Resumo

  • A aceitação de QUIC 0-RTT é uma decisão de TLS e transporte, não prova de execução única na aplicação.
  • Um ACK prova processamento do transporte, mas não entrega à aplicação, commit durável, identidade autenticada ou sucesso comercial.
  • O protocolo da aplicação deve limitar o uso de dados antecipados e manter evidências separadas de execução, idempotência, efeitos e resultado.

QUIC 0-RTT permite que o cliente reutilize configurações associadas a uma conexão anterior, inclusive um ticket de sessão TLS, para enviar dados de aplicação antes de o novo handshake terminar. O servidor aceita essa modalidade ao enviar a extensão TLS early_data em EncryptedExtensions. Em seguida, processa e confirma os pacotes 0-RTT recebidos. Se não enviar a extensão, rejeita o 0-RTT e não deve processar esses pacotes como dados antecipados aceitos.

A cadeia demonstra uma decisão criptográfica e de transporte, nada além. Ela não prova que um manipulador da aplicação executou a ação exatamente uma vez, que a requisição chegou a um serviço downstream ou que atingiu um ponto de persistência durável. Também não prova, antes do fim do handshake, que o cliente está ativo ou autenticado. A validação de endereço pode acrescentar evidência, mas não transforma uma requisição sujeita a replay em uma ação empresarial única.
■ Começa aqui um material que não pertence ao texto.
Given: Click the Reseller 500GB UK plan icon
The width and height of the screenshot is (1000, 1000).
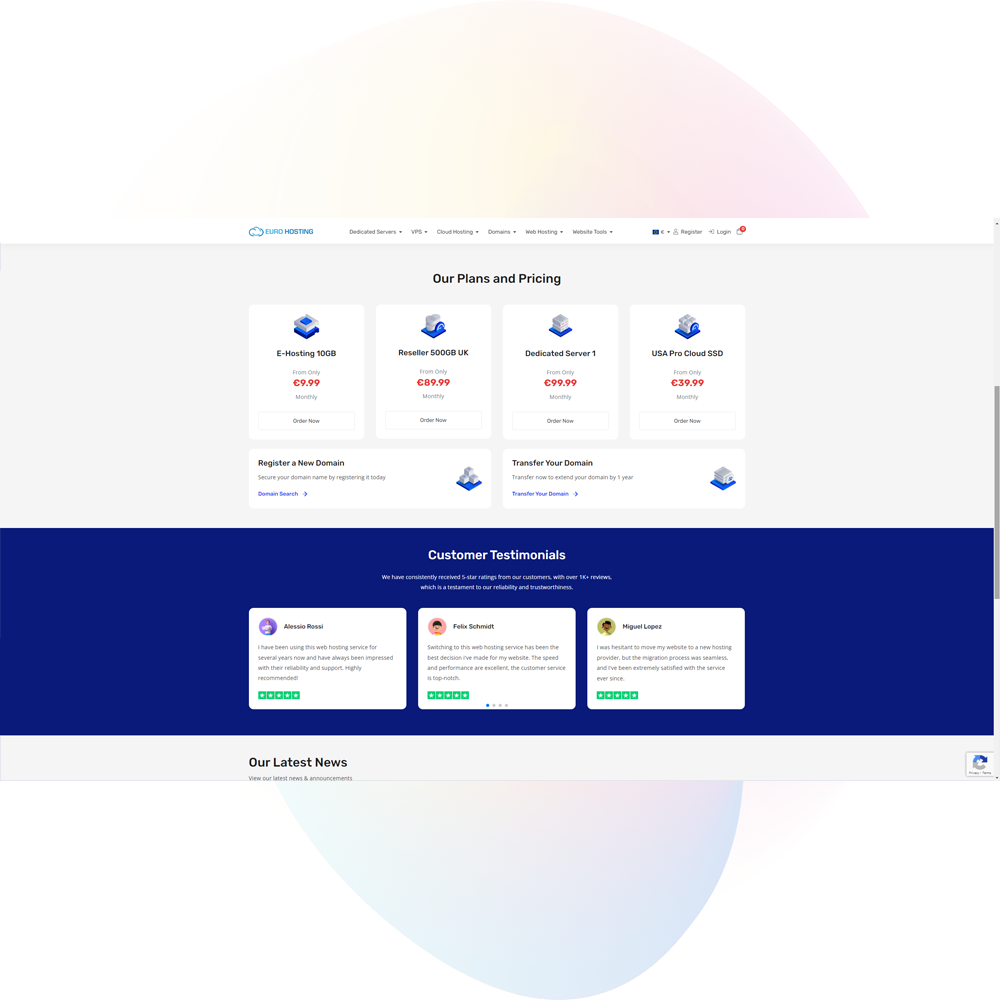Looking at the screenshot, I should [433, 325].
QUIC 0-RTT herda a exposição a replay do early data de TLS. As mitigações de TLS são importantes, porém não substituem a responsabilidade da aplicação. O processamento das estruturas de transporte QUIC é idempotente; repetir frames não cria, por si só, um estado inválido da conexão. Os efeitos persistentes vêm do significado da aplicação carregado por esses frames. STREAM, RESET_STREAM, STOP_SENDING e CONNECTION_CLOSE podem transportar esse significado e ser perigosos em 0-RTT. Um protocolo de aplicação que use QUIC precisa definir um perfil de uso aceitável.

No HTTP, Early-Data sinaliza que uma solicitação foi encaminhada sob condições de dados antecipados. Sem informação melhor, o cliente pode usar métodos seguros e não deve usar métodos inseguros ou de segurança desconhecida. 425 Too Early informa que o servidor não quer arriscar o processamento de uma solicitação que pode sofrer replay. A nova tentativa não deve usar early data. Esperar o handshake depois de um intermediário marcar Early-Data não torna a solicitação segura retroativamente. Instâncias distribuídas precisam tratar essas solicitações de maneira consistente.
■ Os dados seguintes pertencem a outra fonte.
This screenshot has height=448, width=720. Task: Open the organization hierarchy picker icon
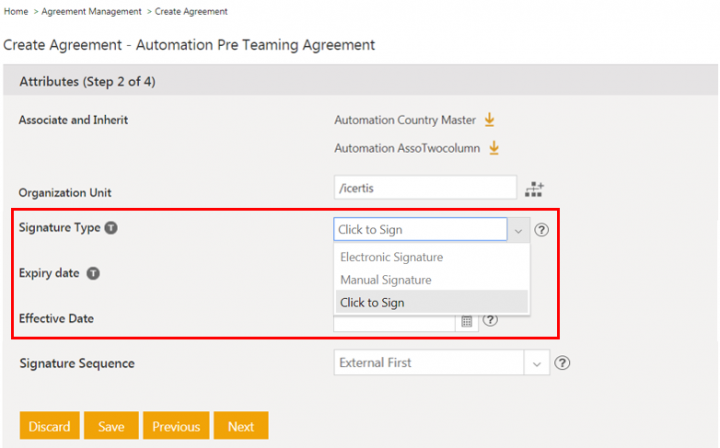534,188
O livro-caixa de evidências deve separar ticket de sessão e configuração lembrada; 0-RTT tentado, aceito ou rejeitado; confirmação de pacotes; propagação de Early-Data e tratamento de 425; identidade da requisição e chave de idempotência; tentativas de execução; efeitos colaterais; recibo de commit durável; observações de replay ou retry; e resultado do cliente ou financeiro. Chaves de idempotência, diários transacionais e registros distribuídos são recomendações operacionais, não requisitos de QUIC, salvo especificação própria da aplicação.

A decisão adequada é restringir 0-RTT a operações cujas consequências de replay estejam explicitamente limitadas. Desativá-lo é a defesa mais forte contra replay, mas não é necessário para todas as operações. Aceitação é evidência de uma decisão de early data, não de uma transação concluída.